The loss of predictability
The domestic freight market was relatively stable after the Great Recession, which trended right in line with economic growth. That pattern changed in 2016 as the industrial economy hit a stumbling block after the oil markets collapsed but the economy. This led to a softening of the freight market as goods demand waned.
By late 2017, volumes had returned, spurred by a perfect storm of tax incentives, an unusually active spring produce harvest, and an active hurricane season. While overall demand was strong, it was not necessarily breaking records, but rates surged. Demand had grown rapidly after a period of extended softness. This pendulum swinging back and forth between extremes is what has characterized the past seven years.
Trucking costs and volumes moved predictably from 2020 to 2016. (Chart: SONAR)
The Cass Truckload Linehaul Index measures the average cost of a truckload in the U.S. while the Cass Freight Shipments Index measures total domestic freight demand across multiple modes. From 2010 to late 2015, truckload costs increased in a stable predictable pattern of about 2%-3% per year. Freight shipping patterns were almost a heartbeat of seasonal predictability.
The 2016 market was much softer than the previous five years, leading to rate stagnation and a significant increase in carrier failures that bled capacity out of the space. The market cannot sustain too much excess capacity for long periods of time. Carriers need consistent freight volumes to maintain their networks. Strong shifts in demand cannot be handled.
Trucking demand has stabilized this spring. (Chart: SONAR)
As of April, truckload demand had stabilized at a significantly lower level than what characterized the pandemic era of overheated demand.
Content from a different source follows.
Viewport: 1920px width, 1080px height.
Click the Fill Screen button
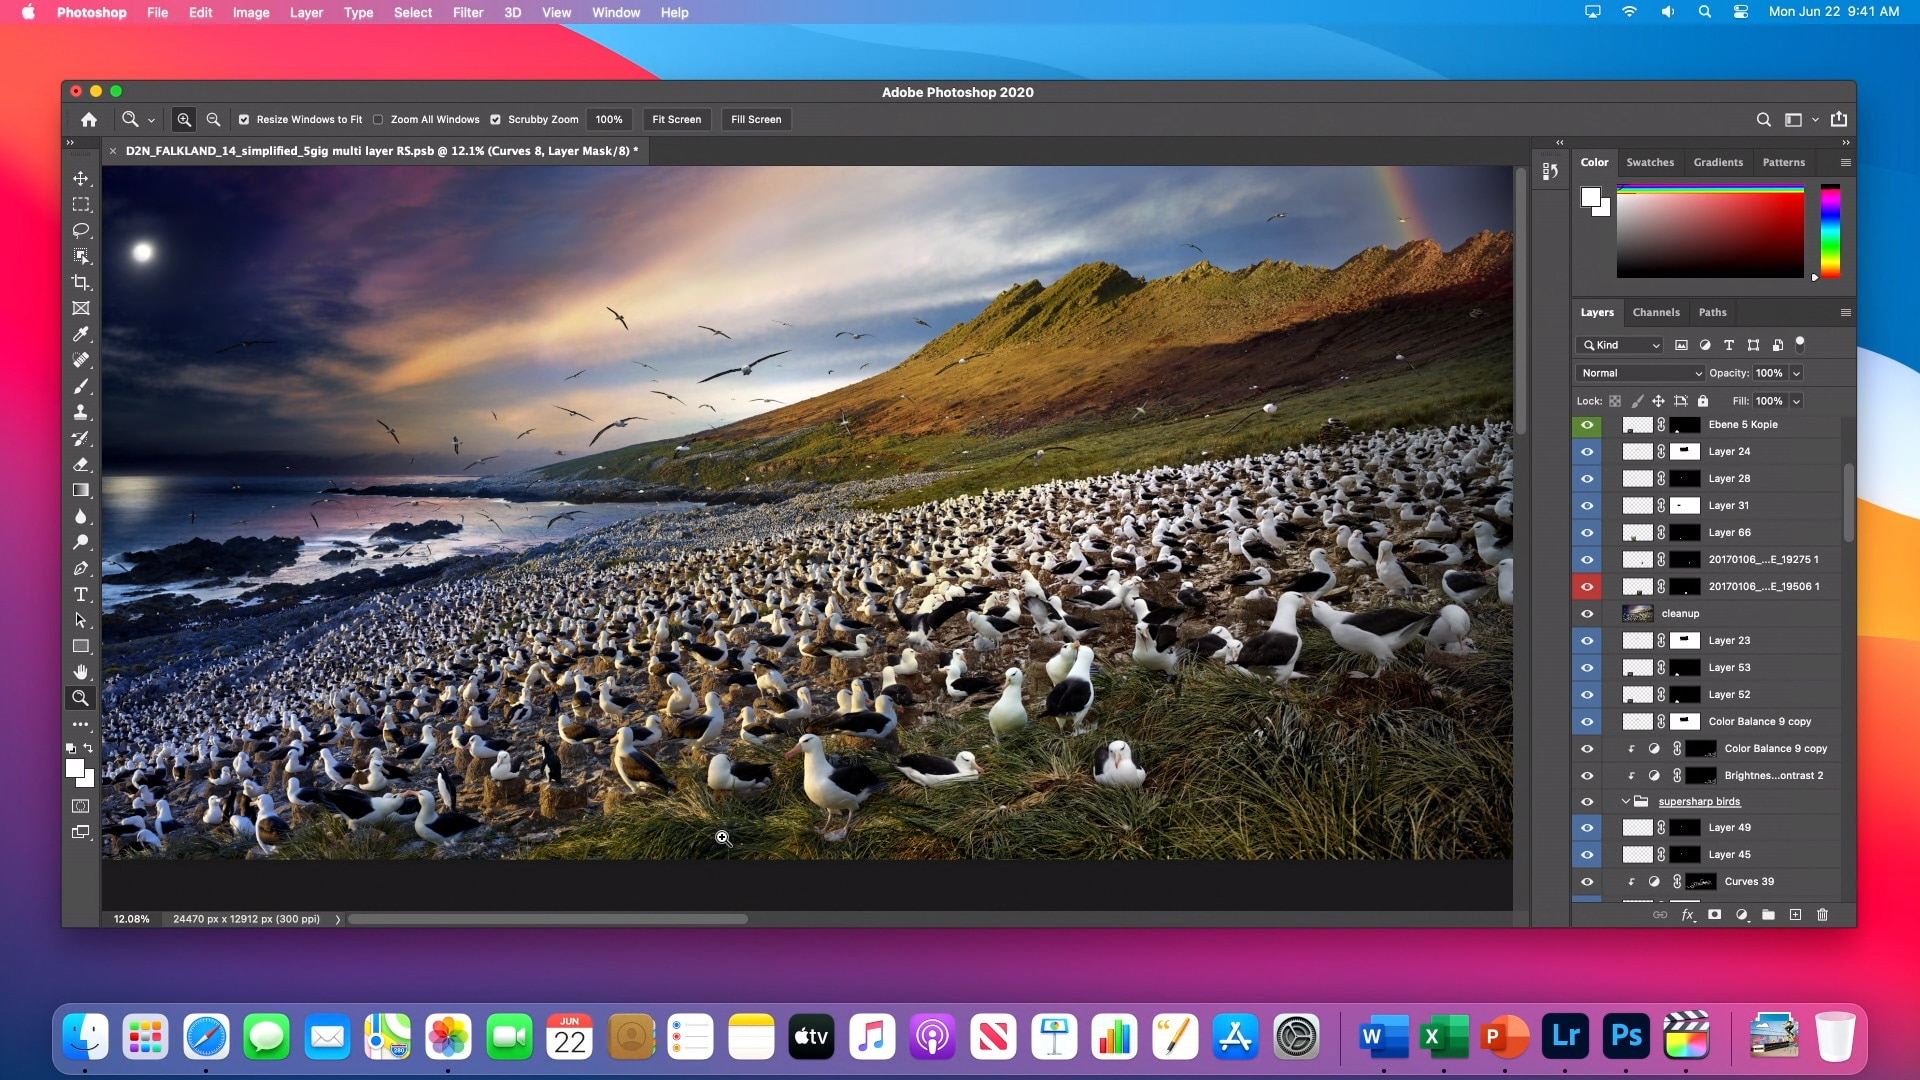(757, 120)
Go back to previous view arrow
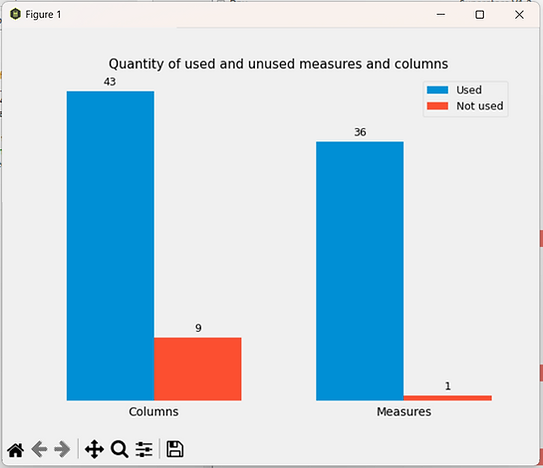The width and height of the screenshot is (543, 468). pyautogui.click(x=39, y=449)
The national Outbound Tender Volume Index (OTVI), which measures shipper requests for truckload capacity, was nearly 30% lower than the previous year.
The good news is that the OTVI stopped falling in February and actually increased 2% in March. The bad news is that the data suggests demand had dropped well below what carriers needed to maintain their operations with the available equipment.
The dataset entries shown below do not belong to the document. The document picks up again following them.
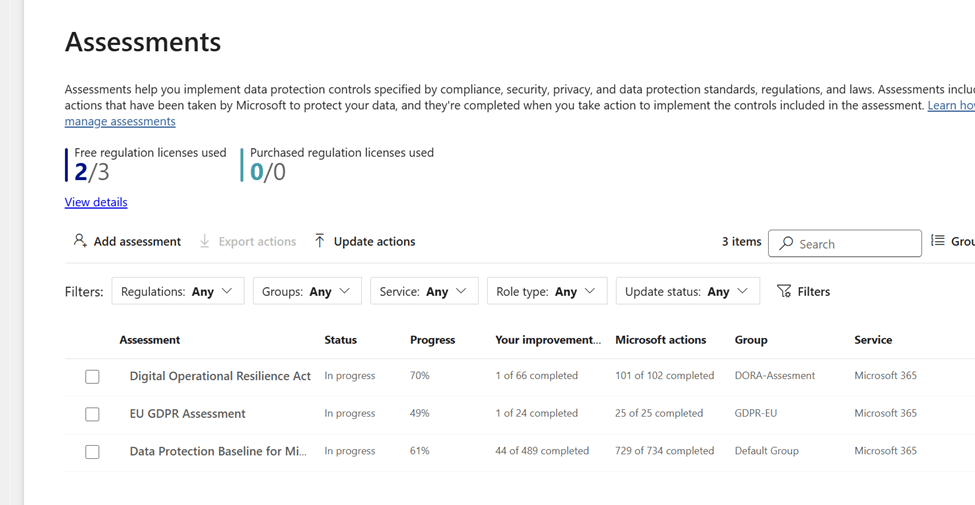Image resolution: width=975 pixels, height=505 pixels.
Task: Expand the Groups filter dropdown
Action: tap(307, 291)
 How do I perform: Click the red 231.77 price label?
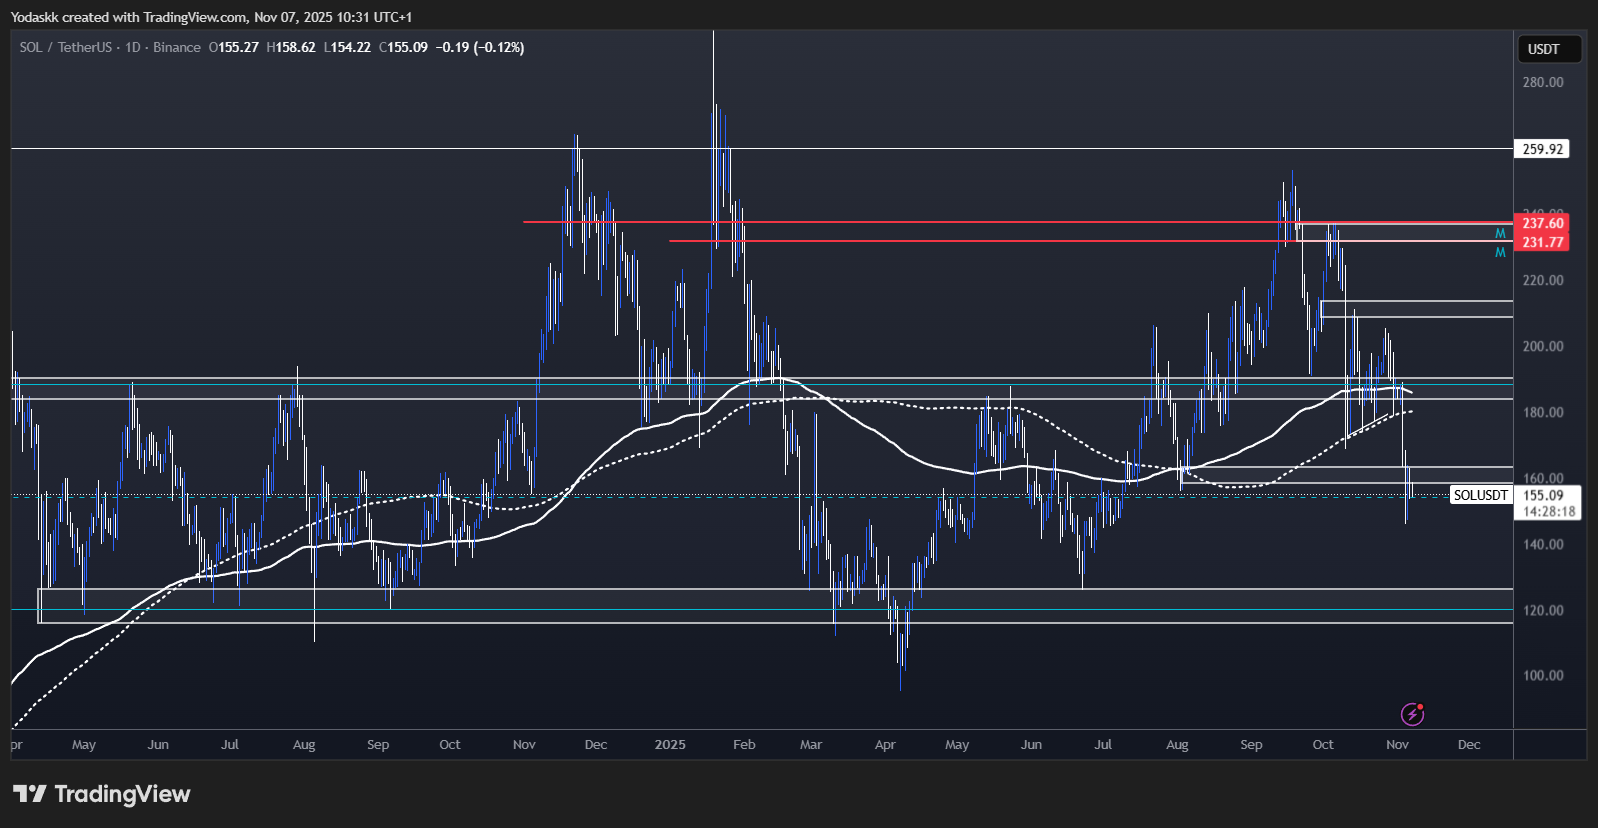(1542, 242)
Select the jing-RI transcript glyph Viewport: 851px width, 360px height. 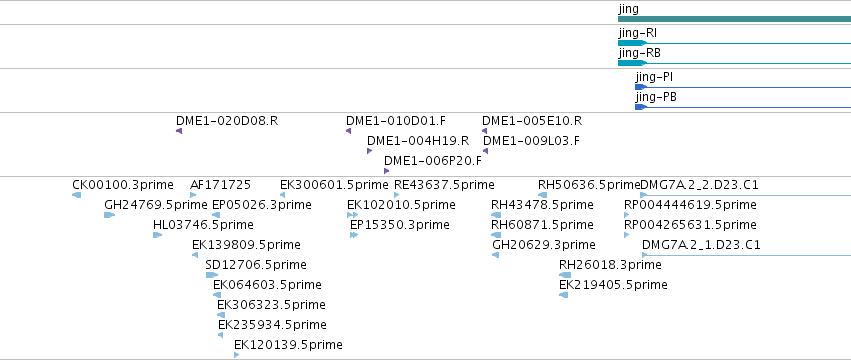click(x=734, y=43)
This dramatic amount of oversupply suggests that the rest of the year will be characterized by relatively low rates and volatility. The biggest question is just how long will it take for capacity to fall more in line with demand? And secondly, how reliable is the current level of demand?
The second question is a discussion for an economist and infinitely more complicated to answer. So for now, let’s assume that this current demand level is sustainable for the rest of the year. Let’s explore the first question by looking at a combination of demand and capacity indicators, accepted tender volumes and tender rejection rates.
Carriers were handling 20%+ more freight in the fall of 2021. (Chart: SONAR)
Looking at the Contract Load Accepted Volume Index (CLAV), which measures accepted contract load tender volumes, carriers were moving approximately 20%-25% more freight at the end of 2021 than they were in early April this year. Rejection rates were above 20% at the same time, indicating that carriers were handling their limit with an overflow moving on the spot market.
With rejection rates under 3% on April 10, carriers appear to be moving everything they can under contract with an implied surplus. FMCSA data suggests aggregate capacity was still being added to the market through most of 2022. In other words, the data suggests there is a lot of excess availability in the for hire truckload market.
Historically speaking, the supply of capacity moves much more slowly than the demand side dynamics, inching up or down around 1%-2% per month at most. Applying this logic, it will be 2024 before there is a chance for capacity to tighten meaningfully and carrier positions to stabilize.
While this may seem OK to most, the increasing amount of volatility and sharpening demand shifts make the transportation market more disruptive to supply chains, whereas the market can impact the health of the overall economy versus just being absorbed as seasonal inefficiency.
Just like when warmer temperatures lead to more violent storms, overheated economics lead to more violent ups and downs. The next year will most definitely be a down for most transportation providers, but it is also setting the stage for another violent upswing.